** begin Dataset entries **
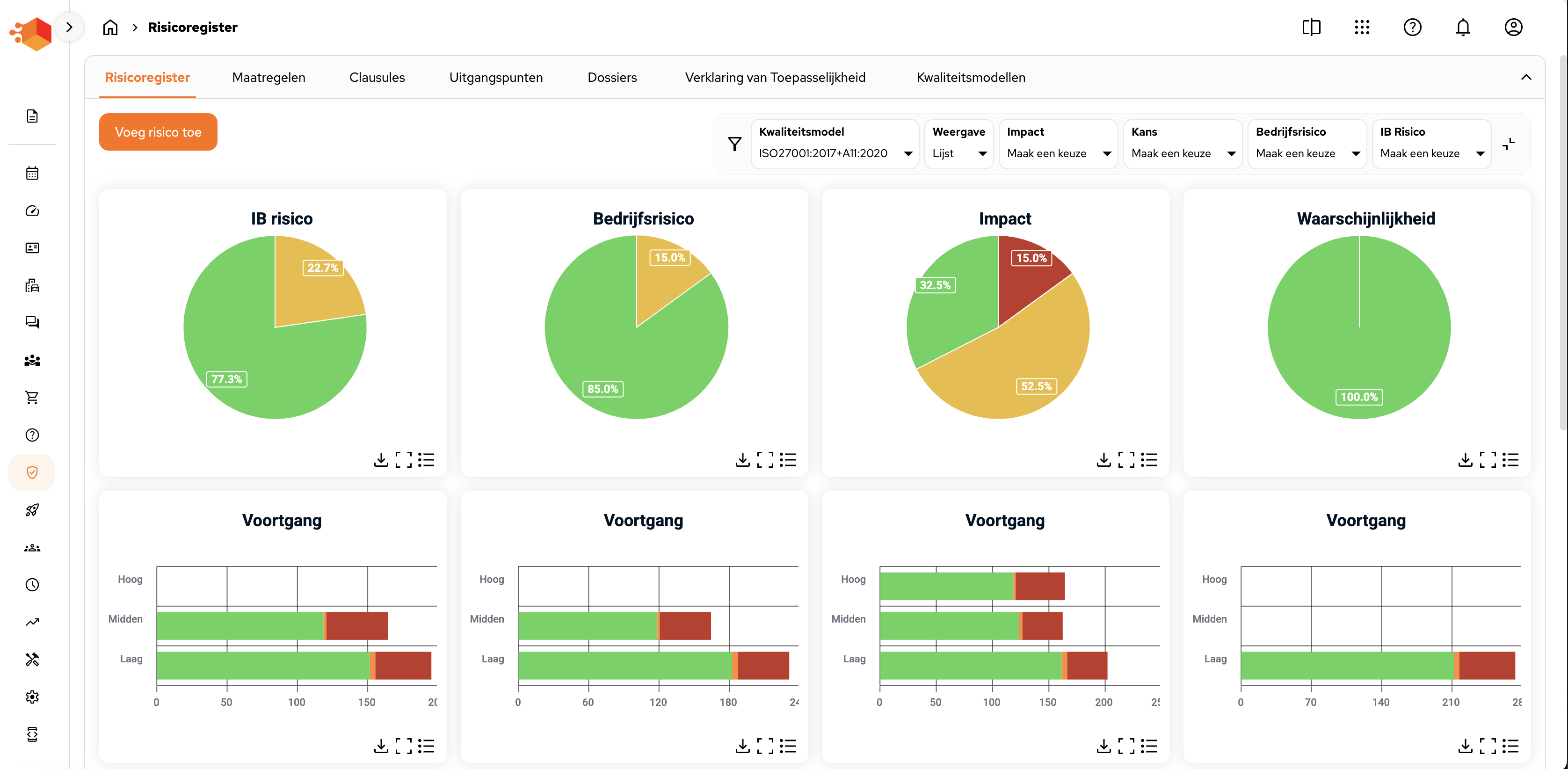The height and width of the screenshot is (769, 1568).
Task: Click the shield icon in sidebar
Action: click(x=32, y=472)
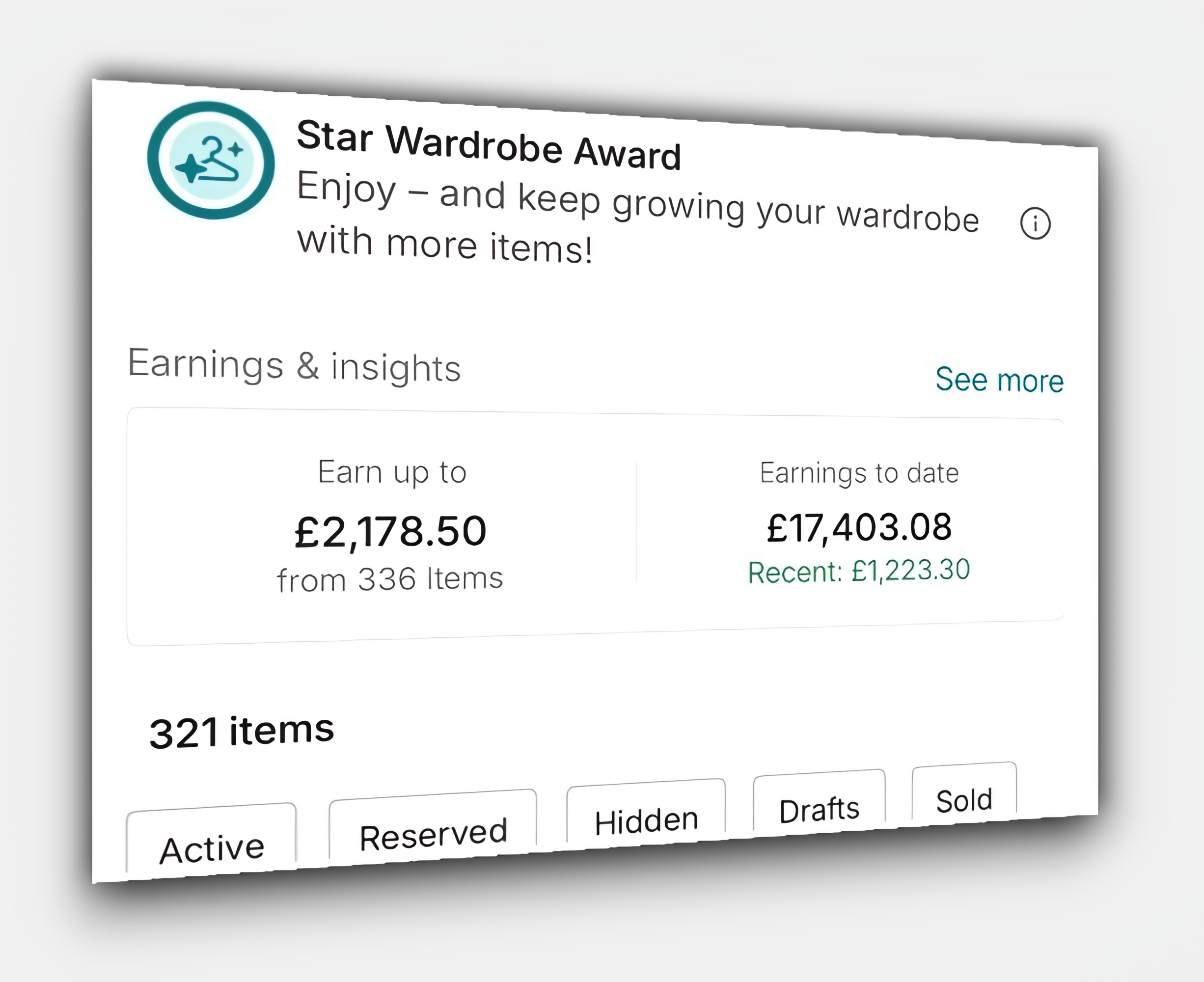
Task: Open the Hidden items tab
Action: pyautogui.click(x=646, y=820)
** end Dataset entries **
- [What is expected]:
Reproduce the listing above word for word, leaving out the pictures.

- [Task solution]:
The height and width of the screenshot is (769, 1568).
Task: Click the shield icon in sidebar
Action: click(x=32, y=472)
Task: Open the Hidden items tab
Action: pyautogui.click(x=646, y=820)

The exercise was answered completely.